In the Analects, Confucius says that fifty is a watershed year in one’s life, a time when one becomes conscious of the “mandate of heaven,” or one’s position in the universe. This has apparently not been the case for the fifty-year-old Beijing-based artist Song Dong, who has titled his midcareer survey “I Don’t Know the Mandate of Heaven.” The exhibition presents major works made since the 1990s, including paintings, photographs, installations, ceramic sculptures, and videos, offering a chance to examine Song’s eclectic yet consistent approach to art and life. His use of quotidian items such as old furniture and domestic appliances appears by turns indifferent and sentimental, but his works’ real poetic power derives from their engagement with a core idea in Taoist philosophy—the dialectic between the individual and the world.

Du Keke

Jitish Kallat, Annexation (detail), 2009, black lead, paint, pigmented resin, steel, 72 1/8 × 59 1/8 × 51 1/4".

“Jitish Kallat: Here After Here”

NATIONAL GALLERY OF MODERN ART | NEW DELHI
NEW DELHI
Through April 1
Curated by Catherine David

Shortly before the start of World War II, Mahatma Gandhi wrote a passionate letter advocating peace over war. It began “Dear friend . . .” and was addressed to none other than Adolf Hitler himself. This historic epistle is projected on a screen of fog in Jitish Kallat’s immersive installation Covering Letter, 2012, which will feature among the roughly 140 works in this midcareer retrospective. Curated by Catherine David, “Here After Here” gathers together painting, photography, videos, and installations spanning twenty-five years. Organized nonchronologically, the exhibition promises to bring into focus the Mumbai-based artist’s long-standing investigation of speech, the self, urban life, and history—themes conveyed via burnt-adhesive alphabets, a rickshaw made of fiberglass animal bones, and images of rotis (Indian flatbreads) that seem to wax and wane like the moon.

Meera Menezes

N. S. Harsha, Come Give Us a Speech (detail), 2008, acrylic on six canvases, each 72 × 72".

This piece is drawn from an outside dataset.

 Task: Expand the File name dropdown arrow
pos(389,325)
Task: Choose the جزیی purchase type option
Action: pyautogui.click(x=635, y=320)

“N. S. Harsha: Charming Journey”

MORI ART MUSEUM
TOKYO
Through June 11
Curated by Mami Kataoka

In the painting Come Give Us a Speech, 2008, rows of pastel-clad figures sit waiting. Some gaze into space, others gossip, adjust their saris, scratch. Are they expecting the arrival of a sage, a superstar—or N. S. Harsha himself? Unlike his impatient painted folk, Harsha’s fans need tarry no more: They can visit the largest assembly of the Indian artist’s work to date. Organized by Mami Kataoka, the Mori Art Museum’s chief curator, the extravaganza boasts more than seventy-five artworks from the past two decades. Visitors will meet old favorites (such as Nations, 2007, an installation of 192 sewing machines stitching the flags of various countries) and make new acquaintances (a figurative mural will be produced in situ). A catalogue accompanies the proceedings, though its contributors had yet to be revealed by press time.